Earning his degree helped him gain the confidence to become a store manager – the youngest manager in his district, he said. Down the road, one of his goals is to work at the company’s headquarters in Seattle. He thrives on hiring and helping develop talent and is an advocate for the SCAP, participating recently in two SCAP open forums for Starbucks partners. He’s particularly proud of the fact that five partners at his store are currently enrolled in SCAP.
“My definition of success is to be able to share my blessings and my knowledge with my family and my friends,” he said. “I want people to know they can achieve their dreams. It’s possible.”
Melanie Wood, second grade teacher, Dr. Joseph Fowler Elementary, Killeen, Texas
On a recent evening, Melanie Wood paused after spending the day escorting her excited second grade students on a field trip.
Dr. Joseph Fowler Elementary, where she began teaching in the fall after earning her degree at ASU through SCAP, is near Fort Hood, one of largest Army bases in the U.S. Most of her students are the children of active members of the military or veterans. One of them just left a few weeks ago after his parent was transferred from Texas.
From Wood’s experiences, she knows what that’s like, having to start over and hope that what you learned in one school applies to the next.
For many years, her goal of becoming a teacher and helping students who struggled like she did seemed out of reach. After she graduated from high school, she enrolled in community college, but then her husband, Patrick, whom she met when they were 17, got transferred with the Army and she had to quit. Over the years, they had three children, now ages 6, 8 and 12, and Patrick was deployed twice to Iraq.

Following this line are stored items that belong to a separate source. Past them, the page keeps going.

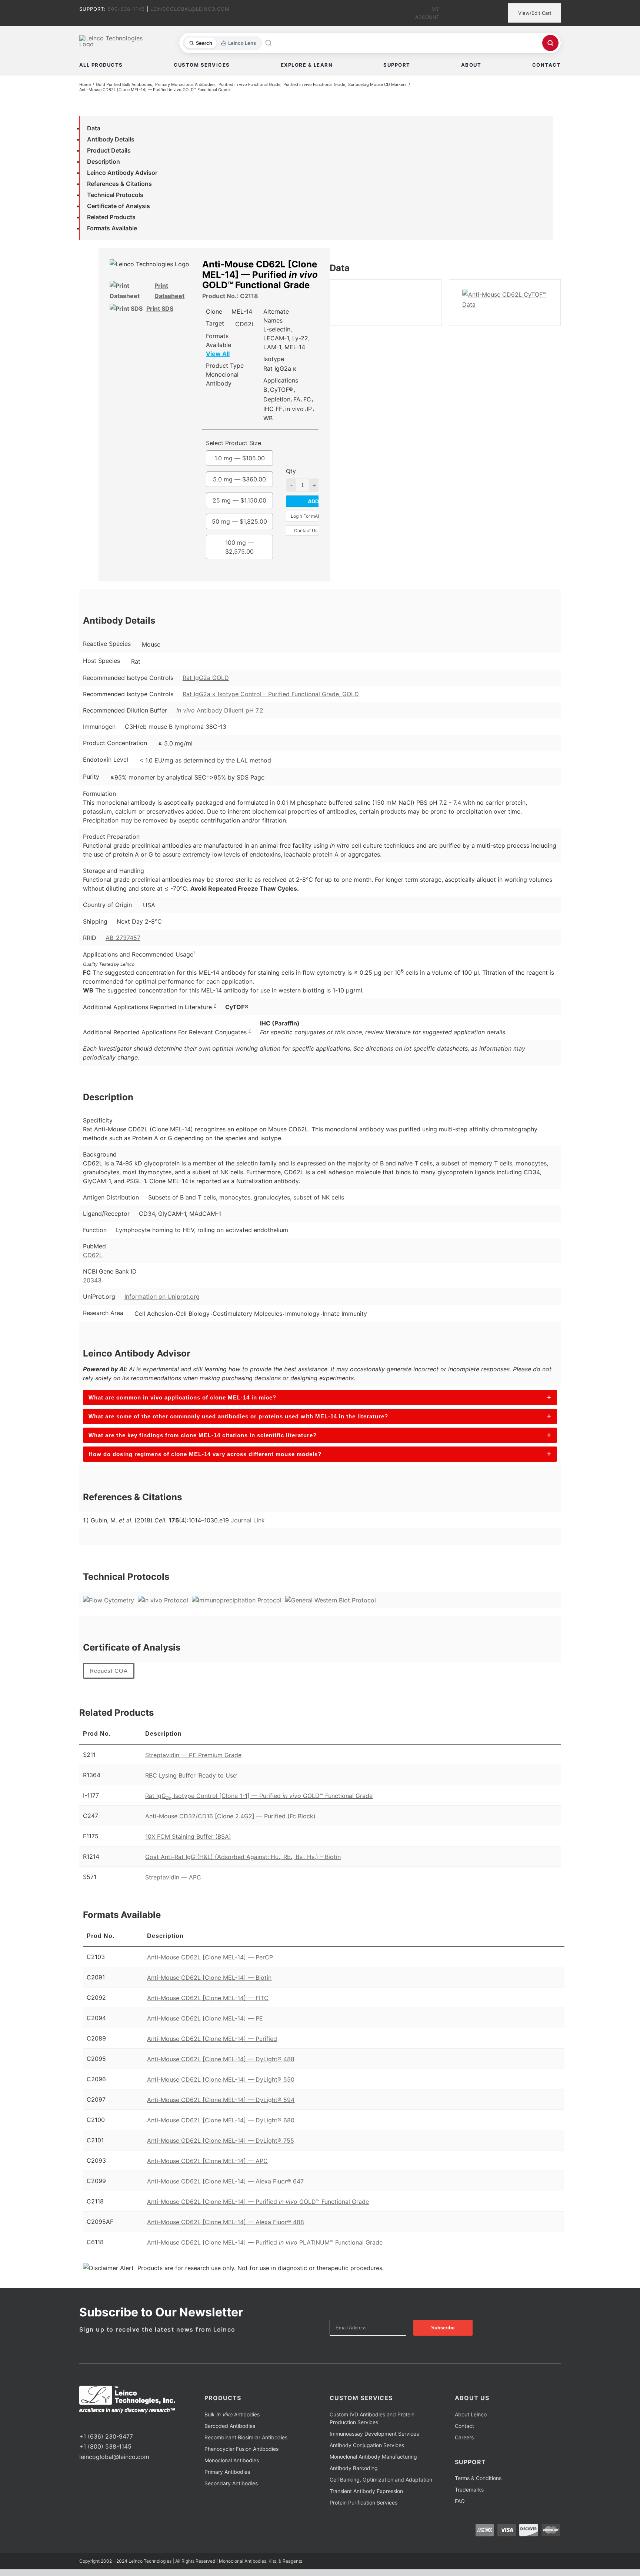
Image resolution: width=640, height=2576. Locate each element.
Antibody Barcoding (354, 2468)
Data (93, 128)
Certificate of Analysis (118, 206)
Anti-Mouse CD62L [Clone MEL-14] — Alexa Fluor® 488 (225, 2222)
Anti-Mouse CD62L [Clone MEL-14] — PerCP (210, 1957)
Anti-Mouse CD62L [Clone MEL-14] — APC (207, 2161)
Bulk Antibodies (232, 2414)
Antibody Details (110, 139)
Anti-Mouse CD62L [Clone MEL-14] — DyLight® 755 (220, 2140)
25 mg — (239, 500)
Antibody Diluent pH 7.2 (219, 710)
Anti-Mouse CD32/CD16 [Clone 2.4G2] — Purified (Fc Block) (230, 1816)
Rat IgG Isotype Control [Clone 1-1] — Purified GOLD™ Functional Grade (259, 1795)
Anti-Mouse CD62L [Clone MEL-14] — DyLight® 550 (220, 2079)
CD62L (93, 1255)
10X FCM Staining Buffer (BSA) (188, 1836)
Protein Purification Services (363, 2502)
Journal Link (248, 1520)
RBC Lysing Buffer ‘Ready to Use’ (191, 1775)
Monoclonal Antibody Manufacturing (373, 2456)
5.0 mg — (239, 479)
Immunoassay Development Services (374, 2433)
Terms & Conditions (478, 2478)
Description (103, 161)
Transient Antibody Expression (366, 2491)
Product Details (109, 150)
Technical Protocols (115, 194)
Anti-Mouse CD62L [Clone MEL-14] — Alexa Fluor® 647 (225, 2181)
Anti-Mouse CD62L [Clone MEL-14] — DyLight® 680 (220, 2120)
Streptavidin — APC (173, 1877)
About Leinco (471, 2414)
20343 (92, 1280)
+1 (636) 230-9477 (106, 2436)
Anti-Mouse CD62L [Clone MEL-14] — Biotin (209, 1977)
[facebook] (81, 2423)
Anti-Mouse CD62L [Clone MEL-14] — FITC (208, 1998)
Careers (464, 2437)
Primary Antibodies (227, 2472)
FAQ (460, 2501)
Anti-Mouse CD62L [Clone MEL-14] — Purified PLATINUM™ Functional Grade (265, 2242)
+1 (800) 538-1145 (105, 2446)
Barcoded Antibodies (229, 2426)
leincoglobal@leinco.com (114, 2456)
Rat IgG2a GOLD (206, 677)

With him gone, it was up to her to keep things on track at home.
“He always knew it was one of my regrets that I’d never finished college,” said Wood, 38. “It’d be put on hold for this or that or I’d think I’m too old or do we want to take out student loans at this age when we’ll have kids’ college to pay for.”
After Patrick left the Army and became a Starbucks store manager, he came home one day to tell her about the SCAP program. Since he was a veteran, he could gift an additional benefit to her. He had earned a degree in 2002; the couple is still paying off his student loans, she said.
When she heard about SCAP, her old fears came up about not being able to manage academically. She was afraid she’d struggle like she had as a child, all those years ago. But she enrolled anyhow in 2016. She worked as a church secretary during the day and took classes and did homework at night, often studying at the table next to her children.
But unlike her experience as a child, she felt she had the support of her teachers. “ASU was wonderful and the professors were so kind, wanting to teach you and broaden your horizons,” she said.
Last spring, she graduated, just shy of academic honors. She didn’t travel to ASU for the ceremony because one of her sons had a baseball tournament that weekend and she wanted to be there to support him. But she wore her cap and gown to her job, and they ate cake. “It was one of the capstone moments of my life that I was finally able to put a lid on that pot and call it done,” she said.
Now, she is the kind of teacher she always hoped to have. She wants each of her students to know that even if they struggle and in whatever ways they struggle, “you are smart enough and you can do it,” she said. “What you do matters, even if you do something small. You don’t have to grow up and be the president to have an impact, you can still do something spectacular with your life.”